Repeat the data exactly, with every line included.

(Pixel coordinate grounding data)
++++++

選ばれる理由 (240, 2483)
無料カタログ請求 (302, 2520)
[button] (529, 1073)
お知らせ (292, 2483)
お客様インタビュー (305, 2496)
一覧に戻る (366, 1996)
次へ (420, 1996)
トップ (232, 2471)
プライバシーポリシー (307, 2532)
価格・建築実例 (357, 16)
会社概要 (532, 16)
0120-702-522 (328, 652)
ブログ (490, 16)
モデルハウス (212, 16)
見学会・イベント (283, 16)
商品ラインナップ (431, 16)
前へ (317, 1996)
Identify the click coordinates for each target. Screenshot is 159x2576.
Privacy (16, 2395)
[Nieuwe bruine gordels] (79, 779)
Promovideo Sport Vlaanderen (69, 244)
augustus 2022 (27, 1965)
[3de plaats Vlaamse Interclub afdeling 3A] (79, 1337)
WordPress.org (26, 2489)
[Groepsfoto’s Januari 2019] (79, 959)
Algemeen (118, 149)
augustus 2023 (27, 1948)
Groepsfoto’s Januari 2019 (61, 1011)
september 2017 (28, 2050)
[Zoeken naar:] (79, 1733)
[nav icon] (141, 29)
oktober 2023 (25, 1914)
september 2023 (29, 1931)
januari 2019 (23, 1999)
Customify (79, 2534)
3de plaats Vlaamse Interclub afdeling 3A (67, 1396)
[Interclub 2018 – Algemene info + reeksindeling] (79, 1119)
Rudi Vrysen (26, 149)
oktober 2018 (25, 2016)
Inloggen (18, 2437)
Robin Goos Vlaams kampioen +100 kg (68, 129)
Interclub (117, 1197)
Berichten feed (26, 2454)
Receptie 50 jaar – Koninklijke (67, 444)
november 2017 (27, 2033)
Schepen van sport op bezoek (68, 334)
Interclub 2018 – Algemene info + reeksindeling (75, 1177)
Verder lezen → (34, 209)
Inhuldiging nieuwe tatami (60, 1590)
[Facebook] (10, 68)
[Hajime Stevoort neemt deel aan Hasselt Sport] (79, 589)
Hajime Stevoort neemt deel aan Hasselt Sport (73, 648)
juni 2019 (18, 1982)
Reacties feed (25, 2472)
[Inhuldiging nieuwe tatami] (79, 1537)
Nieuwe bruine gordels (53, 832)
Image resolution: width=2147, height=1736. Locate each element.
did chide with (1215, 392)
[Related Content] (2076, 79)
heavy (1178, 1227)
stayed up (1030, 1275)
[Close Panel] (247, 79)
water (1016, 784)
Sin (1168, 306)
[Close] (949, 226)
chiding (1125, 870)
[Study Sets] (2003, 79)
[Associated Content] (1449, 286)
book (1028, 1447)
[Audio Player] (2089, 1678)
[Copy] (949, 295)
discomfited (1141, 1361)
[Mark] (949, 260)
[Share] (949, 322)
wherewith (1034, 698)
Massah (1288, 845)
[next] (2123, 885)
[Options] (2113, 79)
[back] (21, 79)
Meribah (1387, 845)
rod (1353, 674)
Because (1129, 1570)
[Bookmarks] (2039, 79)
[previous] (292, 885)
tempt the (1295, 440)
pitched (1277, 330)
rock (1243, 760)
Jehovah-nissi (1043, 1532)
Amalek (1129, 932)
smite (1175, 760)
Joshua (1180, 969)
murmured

++++++

_EXERCISE RESPONSE:_
選ばれる理由 (240, 2483)
無料カタログ請求 (302, 2520)
[button] (529, 1073)
お知らせ (292, 2483)
お客様インタビュー (305, 2496)
一覧に戻る (366, 1996)
次へ (420, 1996)
トップ (232, 2471)
プライバシーポリシー (307, 2532)
価格・建築実例 (357, 16)
会社概要 (532, 16)
0120-702-522 (328, 652)
ブログ (490, 16)
モデルハウス (212, 16)
見学会・イベント (283, 16)
商品ラインナップ (431, 16)
前へ (317, 1996)
Identify the click coordinates for each target. Screenshot is 159x2576.
Privacy (16, 2395)
[Nieuwe bruine gordels] (79, 779)
Promovideo Sport Vlaanderen (69, 244)
augustus 2022 (27, 1965)
[3de plaats Vlaamse Interclub afdeling 3A] (79, 1337)
WordPress.org (26, 2489)
[Groepsfoto’s Januari 2019] (79, 959)
Algemeen (118, 149)
augustus 2023 (27, 1948)
Groepsfoto’s Januari 2019 (61, 1011)
september 2017 (28, 2050)
[Zoeken naar:] (79, 1733)
[nav icon] (141, 29)
oktober 2023 (25, 1914)
september 2023 (29, 1931)
januari 2019 (23, 1999)
Customify (79, 2534)
3de plaats Vlaamse Interclub afdeling 3A (67, 1396)
[Interclub 2018 – Algemene info + reeksindeling] (79, 1119)
Rudi Vrysen (26, 149)
oktober 2018 (25, 2016)
Inloggen (18, 2437)
Robin Goos Vlaams kampioen +100 kg (68, 129)
Interclub (117, 1197)
Berichten feed (26, 2454)
Receptie 50 jaar – Koninklijke (67, 444)
november 2017 (27, 2033)
Schepen van sport op bezoek (68, 334)
Interclub 2018 – Algemene info + reeksindeling (75, 1177)
Verder lezen → (34, 209)
Inhuldiging nieuwe tatami (60, 1590)
[Facebook] (10, 68)
[Hajime Stevoort neemt deel aan Hasselt Sport] (79, 589)
Hajime Stevoort neemt deel aan Hasselt Sport (73, 648)
juni 2019 (18, 1982)
Reacties feed (25, 2472)
[Inhuldiging nieuwe tatami] (79, 1537)
Nieuwe bruine gordels (53, 832)
Image resolution: width=2147, height=1736. Locate each element.
did chide with (1215, 392)
[Related Content] (2076, 79)
heavy (1178, 1227)
stayed up (1030, 1275)
[Close Panel] (247, 79)
water (1016, 784)
Sin (1168, 306)
[Close] (949, 226)
chiding (1125, 870)
[Study Sets] (2003, 79)
[Associated Content] (1449, 286)
book (1028, 1447)
[Audio Player] (2089, 1678)
[Copy] (949, 295)
discomfited (1141, 1361)
[Mark] (949, 260)
[Share] (949, 322)
wherewith (1034, 698)
Massah (1288, 845)
[next] (2123, 885)
[Options] (2113, 79)
[back] (21, 79)
Meribah (1387, 845)
rod (1353, 674)
Because (1129, 1570)
[Bookmarks] (2039, 79)
[previous] (292, 885)
tempt the (1295, 440)
pitched (1277, 330)
rock (1243, 760)
Jehovah-nissi (1043, 1532)
Amalek (1129, 932)
smite (1175, 760)
Joshua (1180, 969)
murmured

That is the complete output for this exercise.